(Data supplied)
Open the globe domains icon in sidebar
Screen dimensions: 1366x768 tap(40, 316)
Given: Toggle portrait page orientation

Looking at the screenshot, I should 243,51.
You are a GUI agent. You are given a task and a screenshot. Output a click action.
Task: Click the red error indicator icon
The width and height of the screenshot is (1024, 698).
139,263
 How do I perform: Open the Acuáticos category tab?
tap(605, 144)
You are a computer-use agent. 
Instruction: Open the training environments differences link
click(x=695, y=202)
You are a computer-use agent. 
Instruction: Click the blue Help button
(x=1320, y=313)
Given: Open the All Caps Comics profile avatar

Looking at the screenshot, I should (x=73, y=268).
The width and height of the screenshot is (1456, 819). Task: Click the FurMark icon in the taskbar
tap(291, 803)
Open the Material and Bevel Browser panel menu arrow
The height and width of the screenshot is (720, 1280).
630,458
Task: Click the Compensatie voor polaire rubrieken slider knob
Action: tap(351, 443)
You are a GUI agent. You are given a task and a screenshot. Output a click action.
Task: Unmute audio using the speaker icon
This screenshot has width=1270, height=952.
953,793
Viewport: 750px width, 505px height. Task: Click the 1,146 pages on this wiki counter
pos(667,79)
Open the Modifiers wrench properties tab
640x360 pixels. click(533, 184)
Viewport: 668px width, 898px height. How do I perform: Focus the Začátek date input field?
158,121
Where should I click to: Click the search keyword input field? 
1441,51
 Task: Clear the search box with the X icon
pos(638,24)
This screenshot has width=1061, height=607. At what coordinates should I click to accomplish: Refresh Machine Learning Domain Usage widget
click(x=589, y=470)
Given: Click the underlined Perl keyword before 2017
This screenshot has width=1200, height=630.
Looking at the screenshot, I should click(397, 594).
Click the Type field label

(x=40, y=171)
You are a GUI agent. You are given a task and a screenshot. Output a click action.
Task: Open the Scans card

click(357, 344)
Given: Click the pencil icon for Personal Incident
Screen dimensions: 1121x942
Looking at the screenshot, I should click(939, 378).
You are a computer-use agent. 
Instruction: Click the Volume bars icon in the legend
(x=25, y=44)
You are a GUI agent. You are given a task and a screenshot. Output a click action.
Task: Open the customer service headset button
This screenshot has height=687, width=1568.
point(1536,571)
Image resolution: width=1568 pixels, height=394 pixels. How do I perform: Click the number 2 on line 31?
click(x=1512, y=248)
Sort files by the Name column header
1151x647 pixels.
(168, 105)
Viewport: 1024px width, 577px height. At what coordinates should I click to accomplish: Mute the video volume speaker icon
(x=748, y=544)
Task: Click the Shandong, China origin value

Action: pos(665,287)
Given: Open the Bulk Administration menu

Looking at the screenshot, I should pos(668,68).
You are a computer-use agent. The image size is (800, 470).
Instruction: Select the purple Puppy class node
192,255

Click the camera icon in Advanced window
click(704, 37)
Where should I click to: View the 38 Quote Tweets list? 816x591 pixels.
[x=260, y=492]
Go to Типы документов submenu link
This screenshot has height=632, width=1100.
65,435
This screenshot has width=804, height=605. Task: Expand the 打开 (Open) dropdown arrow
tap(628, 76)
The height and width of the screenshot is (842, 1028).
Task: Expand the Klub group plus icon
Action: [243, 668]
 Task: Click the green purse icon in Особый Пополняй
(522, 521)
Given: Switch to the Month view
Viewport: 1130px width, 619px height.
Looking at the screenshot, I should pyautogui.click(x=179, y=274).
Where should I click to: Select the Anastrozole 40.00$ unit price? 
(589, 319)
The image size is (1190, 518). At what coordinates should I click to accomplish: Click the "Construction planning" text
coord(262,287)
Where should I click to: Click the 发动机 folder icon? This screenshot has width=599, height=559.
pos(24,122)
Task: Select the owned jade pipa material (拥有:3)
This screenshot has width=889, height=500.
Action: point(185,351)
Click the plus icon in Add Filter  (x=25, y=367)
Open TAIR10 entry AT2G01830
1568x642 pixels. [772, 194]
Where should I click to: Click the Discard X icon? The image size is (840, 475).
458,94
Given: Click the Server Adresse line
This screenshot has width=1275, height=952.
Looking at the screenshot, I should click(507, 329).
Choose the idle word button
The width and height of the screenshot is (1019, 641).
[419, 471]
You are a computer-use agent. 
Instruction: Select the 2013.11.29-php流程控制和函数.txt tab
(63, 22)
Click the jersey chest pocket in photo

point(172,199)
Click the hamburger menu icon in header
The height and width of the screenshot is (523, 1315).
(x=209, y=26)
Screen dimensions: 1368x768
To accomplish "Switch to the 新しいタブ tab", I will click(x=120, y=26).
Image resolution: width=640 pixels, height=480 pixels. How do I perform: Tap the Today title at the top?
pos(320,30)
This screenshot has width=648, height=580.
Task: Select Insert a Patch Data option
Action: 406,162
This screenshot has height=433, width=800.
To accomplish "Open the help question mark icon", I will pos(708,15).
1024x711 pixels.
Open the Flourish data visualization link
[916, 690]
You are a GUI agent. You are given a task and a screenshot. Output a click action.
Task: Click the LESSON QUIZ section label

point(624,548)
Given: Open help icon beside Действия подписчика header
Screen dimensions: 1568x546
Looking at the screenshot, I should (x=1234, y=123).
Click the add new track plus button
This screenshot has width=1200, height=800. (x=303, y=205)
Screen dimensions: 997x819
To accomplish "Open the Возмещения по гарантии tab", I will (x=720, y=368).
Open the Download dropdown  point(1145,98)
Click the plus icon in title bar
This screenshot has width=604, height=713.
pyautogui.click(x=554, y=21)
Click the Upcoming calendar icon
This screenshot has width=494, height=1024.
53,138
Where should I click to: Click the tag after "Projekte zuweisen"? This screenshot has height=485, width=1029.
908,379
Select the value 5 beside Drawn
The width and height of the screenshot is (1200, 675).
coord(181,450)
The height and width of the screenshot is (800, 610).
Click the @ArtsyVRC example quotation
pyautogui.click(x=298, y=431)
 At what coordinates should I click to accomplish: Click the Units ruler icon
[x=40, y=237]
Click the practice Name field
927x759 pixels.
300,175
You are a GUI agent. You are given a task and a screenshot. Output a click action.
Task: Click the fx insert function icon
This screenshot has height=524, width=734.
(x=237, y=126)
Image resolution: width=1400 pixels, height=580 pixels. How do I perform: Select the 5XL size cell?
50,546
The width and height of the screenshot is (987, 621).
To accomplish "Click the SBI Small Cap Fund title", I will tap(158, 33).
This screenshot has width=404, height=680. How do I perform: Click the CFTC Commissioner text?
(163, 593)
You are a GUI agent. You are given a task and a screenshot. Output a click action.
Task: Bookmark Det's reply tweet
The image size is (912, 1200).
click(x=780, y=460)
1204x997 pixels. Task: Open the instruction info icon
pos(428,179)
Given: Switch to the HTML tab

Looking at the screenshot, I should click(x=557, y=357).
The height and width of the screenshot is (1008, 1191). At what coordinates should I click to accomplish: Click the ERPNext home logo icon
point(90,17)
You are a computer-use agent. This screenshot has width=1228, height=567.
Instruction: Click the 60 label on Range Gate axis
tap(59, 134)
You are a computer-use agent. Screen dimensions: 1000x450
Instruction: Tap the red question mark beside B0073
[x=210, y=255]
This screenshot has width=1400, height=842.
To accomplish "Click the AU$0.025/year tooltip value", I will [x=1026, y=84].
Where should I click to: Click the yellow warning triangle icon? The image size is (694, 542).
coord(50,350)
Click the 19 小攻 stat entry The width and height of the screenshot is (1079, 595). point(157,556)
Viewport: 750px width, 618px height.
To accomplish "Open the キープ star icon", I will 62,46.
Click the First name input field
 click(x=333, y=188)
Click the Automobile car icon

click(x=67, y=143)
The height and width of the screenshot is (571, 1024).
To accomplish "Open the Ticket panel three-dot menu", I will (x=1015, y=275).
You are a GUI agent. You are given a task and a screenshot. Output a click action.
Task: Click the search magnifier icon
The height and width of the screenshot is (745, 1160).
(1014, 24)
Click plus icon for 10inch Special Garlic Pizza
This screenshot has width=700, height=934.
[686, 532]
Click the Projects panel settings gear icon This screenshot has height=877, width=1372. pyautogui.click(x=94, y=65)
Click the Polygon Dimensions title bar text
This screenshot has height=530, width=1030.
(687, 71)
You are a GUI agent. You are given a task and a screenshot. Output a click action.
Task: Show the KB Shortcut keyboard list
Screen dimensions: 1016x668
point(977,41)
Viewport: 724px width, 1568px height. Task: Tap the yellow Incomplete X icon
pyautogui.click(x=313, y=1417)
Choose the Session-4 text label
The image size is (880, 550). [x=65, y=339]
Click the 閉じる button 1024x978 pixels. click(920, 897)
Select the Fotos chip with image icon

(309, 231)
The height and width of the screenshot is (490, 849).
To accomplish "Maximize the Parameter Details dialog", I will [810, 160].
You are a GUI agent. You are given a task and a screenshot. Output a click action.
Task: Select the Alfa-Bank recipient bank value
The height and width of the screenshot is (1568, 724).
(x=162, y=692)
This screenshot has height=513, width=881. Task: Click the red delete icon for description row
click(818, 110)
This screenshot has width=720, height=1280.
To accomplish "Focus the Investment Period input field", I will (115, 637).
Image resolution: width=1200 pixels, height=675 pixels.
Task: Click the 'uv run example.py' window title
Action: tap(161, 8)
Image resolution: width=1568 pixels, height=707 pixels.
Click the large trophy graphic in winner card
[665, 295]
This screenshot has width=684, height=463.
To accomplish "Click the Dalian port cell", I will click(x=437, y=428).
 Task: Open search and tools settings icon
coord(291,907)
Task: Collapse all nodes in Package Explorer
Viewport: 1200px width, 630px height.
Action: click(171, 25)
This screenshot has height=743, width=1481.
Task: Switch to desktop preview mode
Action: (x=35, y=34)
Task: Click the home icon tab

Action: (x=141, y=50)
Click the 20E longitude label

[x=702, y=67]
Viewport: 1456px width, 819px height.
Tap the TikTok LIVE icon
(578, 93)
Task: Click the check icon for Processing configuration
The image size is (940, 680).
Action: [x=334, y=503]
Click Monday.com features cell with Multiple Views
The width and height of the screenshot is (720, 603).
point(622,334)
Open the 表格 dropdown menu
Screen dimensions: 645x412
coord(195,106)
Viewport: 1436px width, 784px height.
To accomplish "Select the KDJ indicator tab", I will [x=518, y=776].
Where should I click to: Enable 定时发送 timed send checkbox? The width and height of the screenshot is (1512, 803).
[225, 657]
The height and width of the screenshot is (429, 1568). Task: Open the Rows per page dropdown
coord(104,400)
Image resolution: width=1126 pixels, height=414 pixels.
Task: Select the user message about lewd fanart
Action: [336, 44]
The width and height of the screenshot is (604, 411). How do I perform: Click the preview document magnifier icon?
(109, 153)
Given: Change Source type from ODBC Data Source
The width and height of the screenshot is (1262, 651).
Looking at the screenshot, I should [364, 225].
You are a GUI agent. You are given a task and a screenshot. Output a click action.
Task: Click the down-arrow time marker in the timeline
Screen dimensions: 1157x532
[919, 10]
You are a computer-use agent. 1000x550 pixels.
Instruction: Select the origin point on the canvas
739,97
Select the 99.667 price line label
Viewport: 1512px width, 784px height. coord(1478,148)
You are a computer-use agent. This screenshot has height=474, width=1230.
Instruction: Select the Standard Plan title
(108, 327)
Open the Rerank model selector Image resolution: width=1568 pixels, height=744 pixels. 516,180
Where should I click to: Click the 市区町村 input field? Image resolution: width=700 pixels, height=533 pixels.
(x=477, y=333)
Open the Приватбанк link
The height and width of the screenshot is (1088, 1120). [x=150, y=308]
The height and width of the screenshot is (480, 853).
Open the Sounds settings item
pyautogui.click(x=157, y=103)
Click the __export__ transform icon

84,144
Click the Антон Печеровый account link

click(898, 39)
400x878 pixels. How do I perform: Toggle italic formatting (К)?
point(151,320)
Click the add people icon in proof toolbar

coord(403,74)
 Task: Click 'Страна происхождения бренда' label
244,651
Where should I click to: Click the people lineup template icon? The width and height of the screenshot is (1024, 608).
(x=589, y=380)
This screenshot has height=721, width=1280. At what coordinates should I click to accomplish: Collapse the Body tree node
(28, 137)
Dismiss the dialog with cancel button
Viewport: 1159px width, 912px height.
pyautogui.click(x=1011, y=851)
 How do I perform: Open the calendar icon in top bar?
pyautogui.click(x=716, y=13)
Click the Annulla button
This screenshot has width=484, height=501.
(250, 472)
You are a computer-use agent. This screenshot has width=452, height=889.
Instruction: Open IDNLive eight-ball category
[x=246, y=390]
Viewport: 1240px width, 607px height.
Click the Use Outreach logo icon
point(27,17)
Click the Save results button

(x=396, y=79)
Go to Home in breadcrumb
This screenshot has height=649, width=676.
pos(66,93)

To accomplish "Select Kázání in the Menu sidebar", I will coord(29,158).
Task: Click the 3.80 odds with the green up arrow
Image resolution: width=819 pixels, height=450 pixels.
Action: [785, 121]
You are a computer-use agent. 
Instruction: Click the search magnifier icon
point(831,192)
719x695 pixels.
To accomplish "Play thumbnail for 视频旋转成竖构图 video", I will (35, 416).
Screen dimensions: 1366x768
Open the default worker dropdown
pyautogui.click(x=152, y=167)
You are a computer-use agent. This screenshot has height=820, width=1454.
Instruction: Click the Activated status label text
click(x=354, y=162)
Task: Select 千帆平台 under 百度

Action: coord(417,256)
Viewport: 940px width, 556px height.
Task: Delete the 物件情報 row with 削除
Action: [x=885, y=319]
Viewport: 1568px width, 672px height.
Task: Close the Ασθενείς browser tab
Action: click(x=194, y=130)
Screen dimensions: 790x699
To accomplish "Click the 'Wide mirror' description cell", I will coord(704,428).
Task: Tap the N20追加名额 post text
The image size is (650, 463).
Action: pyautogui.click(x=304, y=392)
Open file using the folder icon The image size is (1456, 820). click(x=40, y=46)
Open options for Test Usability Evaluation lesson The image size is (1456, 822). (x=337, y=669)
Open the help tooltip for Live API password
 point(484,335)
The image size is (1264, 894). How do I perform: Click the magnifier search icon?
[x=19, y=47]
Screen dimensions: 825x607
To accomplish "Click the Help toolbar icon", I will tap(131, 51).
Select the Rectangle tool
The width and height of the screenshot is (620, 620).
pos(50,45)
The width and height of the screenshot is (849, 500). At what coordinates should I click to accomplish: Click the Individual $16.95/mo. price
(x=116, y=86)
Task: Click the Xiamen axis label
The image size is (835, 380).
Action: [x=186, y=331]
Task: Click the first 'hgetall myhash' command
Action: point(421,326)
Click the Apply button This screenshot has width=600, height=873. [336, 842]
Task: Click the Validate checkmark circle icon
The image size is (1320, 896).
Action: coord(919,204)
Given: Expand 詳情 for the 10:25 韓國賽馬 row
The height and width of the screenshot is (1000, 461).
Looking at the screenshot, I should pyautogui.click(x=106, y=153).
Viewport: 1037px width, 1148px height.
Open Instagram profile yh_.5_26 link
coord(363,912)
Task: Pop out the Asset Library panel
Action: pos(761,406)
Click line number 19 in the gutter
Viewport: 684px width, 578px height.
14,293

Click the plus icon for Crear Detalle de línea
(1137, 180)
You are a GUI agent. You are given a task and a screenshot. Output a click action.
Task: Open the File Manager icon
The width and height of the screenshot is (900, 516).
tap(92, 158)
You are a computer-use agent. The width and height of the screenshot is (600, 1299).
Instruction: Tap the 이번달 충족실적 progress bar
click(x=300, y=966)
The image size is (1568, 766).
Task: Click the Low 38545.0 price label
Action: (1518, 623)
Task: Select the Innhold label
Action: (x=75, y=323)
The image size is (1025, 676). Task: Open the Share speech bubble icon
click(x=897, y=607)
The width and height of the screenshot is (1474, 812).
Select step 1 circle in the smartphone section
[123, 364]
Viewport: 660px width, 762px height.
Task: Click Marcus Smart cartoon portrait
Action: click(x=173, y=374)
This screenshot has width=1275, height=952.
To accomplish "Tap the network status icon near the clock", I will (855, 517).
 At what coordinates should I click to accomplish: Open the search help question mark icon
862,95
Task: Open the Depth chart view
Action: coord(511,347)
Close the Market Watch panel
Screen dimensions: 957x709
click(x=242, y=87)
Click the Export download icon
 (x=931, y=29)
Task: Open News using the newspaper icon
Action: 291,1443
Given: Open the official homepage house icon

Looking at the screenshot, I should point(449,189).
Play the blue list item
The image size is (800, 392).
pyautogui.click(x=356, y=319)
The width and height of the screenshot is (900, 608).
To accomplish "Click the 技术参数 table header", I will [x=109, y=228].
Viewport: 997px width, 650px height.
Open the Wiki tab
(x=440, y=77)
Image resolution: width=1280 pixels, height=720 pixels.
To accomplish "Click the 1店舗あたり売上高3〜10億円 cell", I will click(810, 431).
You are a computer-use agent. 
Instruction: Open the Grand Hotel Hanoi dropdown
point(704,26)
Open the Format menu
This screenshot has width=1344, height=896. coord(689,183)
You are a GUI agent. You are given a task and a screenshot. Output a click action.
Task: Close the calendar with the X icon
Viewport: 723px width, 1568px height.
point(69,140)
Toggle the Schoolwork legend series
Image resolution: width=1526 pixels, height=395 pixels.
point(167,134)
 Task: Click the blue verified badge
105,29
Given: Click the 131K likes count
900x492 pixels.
(End Data supplied)
Exercise prompt.
Copy out only the lines of the records above from the one with "The width and height of the screenshot is (620, 620)." through the one with "Task: Click the Validate", exactly as they stand, both included.

Output for this exercise.
The width and height of the screenshot is (620, 620).
pos(50,45)
The width and height of the screenshot is (849, 500). At what coordinates should I click to accomplish: Click the Individual $16.95/mo. price
(x=116, y=86)
Task: Click the Xiamen axis label
The image size is (835, 380).
Action: [x=186, y=331]
Task: Click the first 'hgetall myhash' command
Action: point(421,326)
Click the Apply button This screenshot has width=600, height=873. [336, 842]
Task: Click the Validate checkmark circle icon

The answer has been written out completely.